Les dix ans de l'ALÉNA
Colloque «Les dix ans de l'ALÉNA : bilan social et perspectives»
Montréal, Québec, 19 septembre 2004
Déclaration Finale
L'Accord de libre-échange nord-américain (ALÉNA) entre les
États-Unis, le Mexique et le Canada, est entré en vigueur le 1er
janvier 1994. L'objectif déclaré de ses promoteurs était de
créer la plus importante zone commerciale au monde, qui
favoriseraient la croissance et la prospérité économique dans la
région et assurerait une amélioration du niveau de vie des
populations. Le défi était d'intégrer l'économie des trois pays
malgré l'écart entre leurs niveaux respectifs de revenus, de
richesse et de développement. Et peu après la signature du
traité, il est devenu évident que l'ALÉNA allait servir de
modèle pour tous les accords commerciaux à venir.
Mais l'ALÉNA n'est pas un modèle à suivre. Les promesses qui ont
été faites ne sont pas au rendez-vous une décennie plus tard.

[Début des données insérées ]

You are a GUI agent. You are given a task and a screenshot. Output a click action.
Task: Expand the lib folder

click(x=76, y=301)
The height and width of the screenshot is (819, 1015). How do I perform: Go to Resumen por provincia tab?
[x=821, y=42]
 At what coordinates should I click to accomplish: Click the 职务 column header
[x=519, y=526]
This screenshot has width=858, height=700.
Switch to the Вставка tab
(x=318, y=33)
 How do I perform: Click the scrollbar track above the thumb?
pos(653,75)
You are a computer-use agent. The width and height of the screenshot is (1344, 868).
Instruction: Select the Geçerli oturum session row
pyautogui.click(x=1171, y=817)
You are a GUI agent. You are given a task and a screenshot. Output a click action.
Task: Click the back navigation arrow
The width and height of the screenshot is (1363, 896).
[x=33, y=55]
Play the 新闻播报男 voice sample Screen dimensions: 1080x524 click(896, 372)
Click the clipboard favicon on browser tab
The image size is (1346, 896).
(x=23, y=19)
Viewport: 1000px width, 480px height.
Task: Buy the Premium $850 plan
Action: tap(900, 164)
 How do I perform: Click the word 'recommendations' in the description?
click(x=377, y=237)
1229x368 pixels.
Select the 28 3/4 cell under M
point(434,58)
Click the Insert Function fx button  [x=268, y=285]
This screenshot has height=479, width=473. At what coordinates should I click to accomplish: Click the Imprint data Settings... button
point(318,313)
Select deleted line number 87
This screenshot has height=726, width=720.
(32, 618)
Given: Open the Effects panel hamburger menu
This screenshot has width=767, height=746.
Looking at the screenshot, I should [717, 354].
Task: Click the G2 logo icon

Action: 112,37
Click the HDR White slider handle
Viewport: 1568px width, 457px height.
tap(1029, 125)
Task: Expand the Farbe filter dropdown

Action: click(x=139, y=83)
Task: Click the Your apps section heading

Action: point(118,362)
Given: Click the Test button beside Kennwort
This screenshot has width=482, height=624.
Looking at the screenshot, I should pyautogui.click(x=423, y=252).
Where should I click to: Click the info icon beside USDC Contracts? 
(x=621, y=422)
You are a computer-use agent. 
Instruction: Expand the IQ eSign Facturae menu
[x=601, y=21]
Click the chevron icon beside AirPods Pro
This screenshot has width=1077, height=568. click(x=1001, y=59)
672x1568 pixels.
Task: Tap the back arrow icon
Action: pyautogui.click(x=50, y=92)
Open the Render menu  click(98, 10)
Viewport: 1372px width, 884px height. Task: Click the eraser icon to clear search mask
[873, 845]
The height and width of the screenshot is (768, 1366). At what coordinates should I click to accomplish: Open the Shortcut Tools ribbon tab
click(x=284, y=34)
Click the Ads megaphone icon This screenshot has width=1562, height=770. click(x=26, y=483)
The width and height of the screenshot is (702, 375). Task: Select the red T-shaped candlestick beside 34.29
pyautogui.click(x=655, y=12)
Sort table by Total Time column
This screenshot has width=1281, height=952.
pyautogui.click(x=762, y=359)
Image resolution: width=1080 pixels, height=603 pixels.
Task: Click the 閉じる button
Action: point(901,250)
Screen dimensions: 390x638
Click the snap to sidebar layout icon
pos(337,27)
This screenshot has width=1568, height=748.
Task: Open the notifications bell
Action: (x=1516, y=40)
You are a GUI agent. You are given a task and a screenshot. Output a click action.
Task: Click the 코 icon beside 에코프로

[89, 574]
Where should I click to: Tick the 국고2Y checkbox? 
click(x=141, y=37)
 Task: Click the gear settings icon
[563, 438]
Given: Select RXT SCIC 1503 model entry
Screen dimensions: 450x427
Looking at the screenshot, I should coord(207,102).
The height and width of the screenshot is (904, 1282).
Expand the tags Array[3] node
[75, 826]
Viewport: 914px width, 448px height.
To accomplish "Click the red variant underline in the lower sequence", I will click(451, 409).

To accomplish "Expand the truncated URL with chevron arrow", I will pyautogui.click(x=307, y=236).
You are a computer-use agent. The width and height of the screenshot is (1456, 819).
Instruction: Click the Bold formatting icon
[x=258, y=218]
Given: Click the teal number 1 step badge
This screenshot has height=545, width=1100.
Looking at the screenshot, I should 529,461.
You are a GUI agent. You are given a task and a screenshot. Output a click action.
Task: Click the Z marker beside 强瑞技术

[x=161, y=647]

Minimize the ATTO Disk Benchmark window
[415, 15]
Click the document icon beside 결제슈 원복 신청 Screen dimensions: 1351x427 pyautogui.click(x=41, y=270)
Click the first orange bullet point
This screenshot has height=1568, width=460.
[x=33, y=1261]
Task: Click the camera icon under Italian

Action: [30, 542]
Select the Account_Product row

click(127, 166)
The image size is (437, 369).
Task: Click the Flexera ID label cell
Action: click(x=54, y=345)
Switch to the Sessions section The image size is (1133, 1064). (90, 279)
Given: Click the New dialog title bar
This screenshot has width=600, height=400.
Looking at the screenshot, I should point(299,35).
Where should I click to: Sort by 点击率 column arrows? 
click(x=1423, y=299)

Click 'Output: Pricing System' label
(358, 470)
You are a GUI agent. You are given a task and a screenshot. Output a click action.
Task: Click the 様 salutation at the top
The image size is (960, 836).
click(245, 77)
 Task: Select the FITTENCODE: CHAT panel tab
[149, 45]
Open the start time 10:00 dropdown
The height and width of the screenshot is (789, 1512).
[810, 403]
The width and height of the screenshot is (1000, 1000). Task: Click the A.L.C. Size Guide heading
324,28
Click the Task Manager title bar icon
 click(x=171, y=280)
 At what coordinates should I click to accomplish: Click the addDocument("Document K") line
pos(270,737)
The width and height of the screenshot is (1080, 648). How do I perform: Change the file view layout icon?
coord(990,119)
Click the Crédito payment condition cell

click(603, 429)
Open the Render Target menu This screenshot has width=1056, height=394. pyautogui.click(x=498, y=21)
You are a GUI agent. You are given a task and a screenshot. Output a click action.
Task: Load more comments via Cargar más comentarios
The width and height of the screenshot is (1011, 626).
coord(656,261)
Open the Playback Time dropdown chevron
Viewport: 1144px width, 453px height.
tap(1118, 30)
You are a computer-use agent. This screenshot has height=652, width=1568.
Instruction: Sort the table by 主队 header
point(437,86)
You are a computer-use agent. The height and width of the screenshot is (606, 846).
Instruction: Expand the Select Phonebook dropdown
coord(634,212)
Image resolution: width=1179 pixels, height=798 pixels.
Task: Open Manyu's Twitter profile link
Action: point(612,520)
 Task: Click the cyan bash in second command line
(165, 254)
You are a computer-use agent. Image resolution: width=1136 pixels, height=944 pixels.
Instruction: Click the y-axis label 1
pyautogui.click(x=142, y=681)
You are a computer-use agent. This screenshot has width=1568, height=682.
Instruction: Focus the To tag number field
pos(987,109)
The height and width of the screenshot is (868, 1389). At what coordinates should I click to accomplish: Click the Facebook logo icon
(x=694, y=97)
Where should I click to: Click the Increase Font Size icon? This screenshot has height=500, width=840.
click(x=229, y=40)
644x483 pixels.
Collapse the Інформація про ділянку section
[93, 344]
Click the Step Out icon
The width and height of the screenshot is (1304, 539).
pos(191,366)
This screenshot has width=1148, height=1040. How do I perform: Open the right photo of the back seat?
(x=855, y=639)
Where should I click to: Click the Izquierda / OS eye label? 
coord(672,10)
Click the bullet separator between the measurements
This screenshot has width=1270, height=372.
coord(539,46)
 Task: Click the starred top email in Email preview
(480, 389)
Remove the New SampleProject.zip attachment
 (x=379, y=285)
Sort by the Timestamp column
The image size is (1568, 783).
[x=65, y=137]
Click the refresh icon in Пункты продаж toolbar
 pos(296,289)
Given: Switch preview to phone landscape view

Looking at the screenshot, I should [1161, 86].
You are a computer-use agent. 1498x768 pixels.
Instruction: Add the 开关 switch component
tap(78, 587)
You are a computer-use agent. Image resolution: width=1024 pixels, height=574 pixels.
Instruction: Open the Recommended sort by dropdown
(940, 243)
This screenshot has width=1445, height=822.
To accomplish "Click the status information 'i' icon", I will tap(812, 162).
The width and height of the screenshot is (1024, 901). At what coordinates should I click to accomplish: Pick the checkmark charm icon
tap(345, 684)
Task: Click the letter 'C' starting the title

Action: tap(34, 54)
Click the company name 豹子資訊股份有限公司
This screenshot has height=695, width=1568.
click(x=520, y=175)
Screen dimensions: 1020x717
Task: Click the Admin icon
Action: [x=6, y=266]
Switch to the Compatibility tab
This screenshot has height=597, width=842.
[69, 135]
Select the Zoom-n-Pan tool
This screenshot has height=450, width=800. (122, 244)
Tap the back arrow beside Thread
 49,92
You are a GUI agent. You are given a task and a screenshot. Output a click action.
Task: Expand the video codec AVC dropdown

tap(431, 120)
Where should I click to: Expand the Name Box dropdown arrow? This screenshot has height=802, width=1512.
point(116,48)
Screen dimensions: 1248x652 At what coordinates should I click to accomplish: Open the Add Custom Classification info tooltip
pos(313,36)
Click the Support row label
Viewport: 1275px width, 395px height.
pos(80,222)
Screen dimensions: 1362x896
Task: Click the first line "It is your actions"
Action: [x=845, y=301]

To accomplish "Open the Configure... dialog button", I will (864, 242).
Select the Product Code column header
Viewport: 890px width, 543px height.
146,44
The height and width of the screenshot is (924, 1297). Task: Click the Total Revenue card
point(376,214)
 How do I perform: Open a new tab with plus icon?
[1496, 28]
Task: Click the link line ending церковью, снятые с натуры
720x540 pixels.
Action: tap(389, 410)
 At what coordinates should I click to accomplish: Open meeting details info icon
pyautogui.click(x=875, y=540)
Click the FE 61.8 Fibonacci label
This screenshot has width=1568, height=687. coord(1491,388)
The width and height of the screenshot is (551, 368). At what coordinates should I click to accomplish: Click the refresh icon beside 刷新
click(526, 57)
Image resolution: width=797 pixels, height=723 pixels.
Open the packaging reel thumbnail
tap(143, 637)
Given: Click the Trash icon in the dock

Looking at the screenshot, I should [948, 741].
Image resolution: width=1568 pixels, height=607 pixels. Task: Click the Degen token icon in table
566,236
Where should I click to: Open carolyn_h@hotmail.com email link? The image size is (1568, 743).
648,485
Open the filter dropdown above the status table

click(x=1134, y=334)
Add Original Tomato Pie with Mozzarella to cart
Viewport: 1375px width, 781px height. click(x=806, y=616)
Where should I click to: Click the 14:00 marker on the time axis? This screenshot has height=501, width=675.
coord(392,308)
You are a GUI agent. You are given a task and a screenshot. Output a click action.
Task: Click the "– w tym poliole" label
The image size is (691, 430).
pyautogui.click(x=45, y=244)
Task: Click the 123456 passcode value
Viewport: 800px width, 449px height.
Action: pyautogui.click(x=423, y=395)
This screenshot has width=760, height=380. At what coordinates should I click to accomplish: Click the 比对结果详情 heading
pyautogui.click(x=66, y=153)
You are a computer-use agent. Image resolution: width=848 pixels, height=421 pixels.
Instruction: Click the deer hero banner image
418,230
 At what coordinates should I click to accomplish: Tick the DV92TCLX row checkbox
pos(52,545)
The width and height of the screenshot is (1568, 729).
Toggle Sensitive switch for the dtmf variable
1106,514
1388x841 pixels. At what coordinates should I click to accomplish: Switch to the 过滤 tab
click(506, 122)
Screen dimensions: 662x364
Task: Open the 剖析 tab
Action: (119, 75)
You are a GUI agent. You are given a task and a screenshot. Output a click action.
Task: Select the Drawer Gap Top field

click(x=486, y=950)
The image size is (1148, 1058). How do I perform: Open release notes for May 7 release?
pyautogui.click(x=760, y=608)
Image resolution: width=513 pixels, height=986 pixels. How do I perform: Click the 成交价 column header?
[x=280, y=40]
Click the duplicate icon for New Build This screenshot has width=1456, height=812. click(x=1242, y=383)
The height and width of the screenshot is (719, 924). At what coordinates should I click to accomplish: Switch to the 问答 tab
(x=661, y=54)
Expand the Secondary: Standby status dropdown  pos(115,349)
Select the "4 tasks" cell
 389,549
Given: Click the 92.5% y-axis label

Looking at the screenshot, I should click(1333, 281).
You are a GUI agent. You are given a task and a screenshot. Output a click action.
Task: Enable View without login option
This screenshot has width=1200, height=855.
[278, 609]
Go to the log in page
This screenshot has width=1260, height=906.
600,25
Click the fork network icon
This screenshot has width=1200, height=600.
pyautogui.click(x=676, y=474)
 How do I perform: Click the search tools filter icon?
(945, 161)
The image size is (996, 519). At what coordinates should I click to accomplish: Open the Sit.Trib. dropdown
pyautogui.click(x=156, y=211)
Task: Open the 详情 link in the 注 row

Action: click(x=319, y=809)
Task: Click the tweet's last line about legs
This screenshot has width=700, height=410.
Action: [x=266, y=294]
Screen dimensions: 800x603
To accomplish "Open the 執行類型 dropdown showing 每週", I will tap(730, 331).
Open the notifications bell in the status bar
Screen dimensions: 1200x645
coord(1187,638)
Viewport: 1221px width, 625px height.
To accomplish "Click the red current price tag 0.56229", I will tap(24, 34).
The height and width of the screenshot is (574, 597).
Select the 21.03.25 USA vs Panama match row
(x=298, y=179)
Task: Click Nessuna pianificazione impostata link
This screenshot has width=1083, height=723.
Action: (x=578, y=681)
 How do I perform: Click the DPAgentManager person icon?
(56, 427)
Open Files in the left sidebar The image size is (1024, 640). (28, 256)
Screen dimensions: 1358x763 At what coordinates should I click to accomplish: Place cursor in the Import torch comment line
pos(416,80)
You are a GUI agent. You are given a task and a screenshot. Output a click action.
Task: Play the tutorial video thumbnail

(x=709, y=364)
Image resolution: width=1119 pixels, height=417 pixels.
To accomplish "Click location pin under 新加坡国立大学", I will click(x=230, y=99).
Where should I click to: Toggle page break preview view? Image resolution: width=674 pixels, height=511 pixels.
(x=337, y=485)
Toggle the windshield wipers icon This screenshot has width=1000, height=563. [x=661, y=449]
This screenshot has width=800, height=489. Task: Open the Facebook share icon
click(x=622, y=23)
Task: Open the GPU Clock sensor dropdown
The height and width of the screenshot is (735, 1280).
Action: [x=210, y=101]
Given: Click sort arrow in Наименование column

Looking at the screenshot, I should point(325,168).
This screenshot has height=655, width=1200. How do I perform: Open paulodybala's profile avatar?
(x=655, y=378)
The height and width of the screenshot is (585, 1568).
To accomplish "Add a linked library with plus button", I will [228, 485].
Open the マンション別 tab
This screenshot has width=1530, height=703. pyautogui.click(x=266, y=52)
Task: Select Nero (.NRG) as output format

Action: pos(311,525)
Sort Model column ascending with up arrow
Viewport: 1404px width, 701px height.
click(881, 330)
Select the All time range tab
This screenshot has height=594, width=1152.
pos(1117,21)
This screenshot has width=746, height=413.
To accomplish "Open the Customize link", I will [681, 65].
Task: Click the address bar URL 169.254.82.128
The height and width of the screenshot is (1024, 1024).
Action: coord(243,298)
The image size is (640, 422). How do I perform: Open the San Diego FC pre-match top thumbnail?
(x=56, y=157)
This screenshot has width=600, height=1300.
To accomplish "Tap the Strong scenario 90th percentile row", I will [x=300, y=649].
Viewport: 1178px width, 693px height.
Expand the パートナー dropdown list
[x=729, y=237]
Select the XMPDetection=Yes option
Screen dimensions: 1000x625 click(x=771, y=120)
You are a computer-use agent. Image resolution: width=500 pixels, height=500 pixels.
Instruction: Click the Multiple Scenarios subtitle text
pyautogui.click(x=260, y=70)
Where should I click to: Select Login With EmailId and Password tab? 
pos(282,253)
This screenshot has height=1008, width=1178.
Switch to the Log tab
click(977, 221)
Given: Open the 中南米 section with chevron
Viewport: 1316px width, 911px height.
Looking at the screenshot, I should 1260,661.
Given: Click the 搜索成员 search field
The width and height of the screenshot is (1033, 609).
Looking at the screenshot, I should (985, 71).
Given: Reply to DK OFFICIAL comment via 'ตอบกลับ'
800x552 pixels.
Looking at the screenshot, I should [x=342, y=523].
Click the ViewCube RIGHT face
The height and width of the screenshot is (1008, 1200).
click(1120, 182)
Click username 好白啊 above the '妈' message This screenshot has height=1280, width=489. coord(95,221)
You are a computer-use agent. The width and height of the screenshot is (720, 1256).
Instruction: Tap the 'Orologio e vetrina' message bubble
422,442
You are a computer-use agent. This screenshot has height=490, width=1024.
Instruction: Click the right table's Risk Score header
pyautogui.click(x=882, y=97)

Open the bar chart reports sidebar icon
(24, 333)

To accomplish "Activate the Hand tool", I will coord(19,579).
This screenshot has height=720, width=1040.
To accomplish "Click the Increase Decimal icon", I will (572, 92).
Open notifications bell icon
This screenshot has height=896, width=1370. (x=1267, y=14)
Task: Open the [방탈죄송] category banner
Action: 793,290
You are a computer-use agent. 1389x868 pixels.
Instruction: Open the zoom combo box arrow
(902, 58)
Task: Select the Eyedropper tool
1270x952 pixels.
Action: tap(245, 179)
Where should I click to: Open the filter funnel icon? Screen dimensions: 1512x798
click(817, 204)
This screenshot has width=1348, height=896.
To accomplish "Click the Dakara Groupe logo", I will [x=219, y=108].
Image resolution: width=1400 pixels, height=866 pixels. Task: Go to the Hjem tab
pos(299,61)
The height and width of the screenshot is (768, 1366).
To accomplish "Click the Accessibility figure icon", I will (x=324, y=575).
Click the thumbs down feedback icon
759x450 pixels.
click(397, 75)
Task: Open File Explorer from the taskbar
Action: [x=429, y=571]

Non seulement ce modèle d'intégration n'a pas réduit les
déséquilibres entre les trois économies, pas plus qu'il n'a su
atteindre la croissance économique annoncée. Les inégalités qui
existaient avant l'accord se sont creusées, en particulier
celles touchant les femmes et les peuples autochtones.
Accroissement des écarts entre riches et pauvres, concentration
de la richesse dans les mains de quelques-uns, diminution du
revenu moyen individuel, diminution drastique de la création de
nouveaux emplois, accroissement du nombre de travailleuses et
travailleurs migrants, aggravation des problèmes
environnementaux : telle a été la norme plutôt que l'exception.
Au chapitre des pertes d'emplois à temps plein au profit
d'emplois atypiques (temps partiel, contractuel et travail
autonome), les femmes sont les première concernées. Championnes
du travail précaire, elles sont sur-représentées parmi les bas
salariés et les pauvres, et continuent à être confinées dans des
ghettos d'emploi, situation qui est aggravée par les coupures
dans les programmes sociaux et les divers processus de
privatisation en cours dans les services publics.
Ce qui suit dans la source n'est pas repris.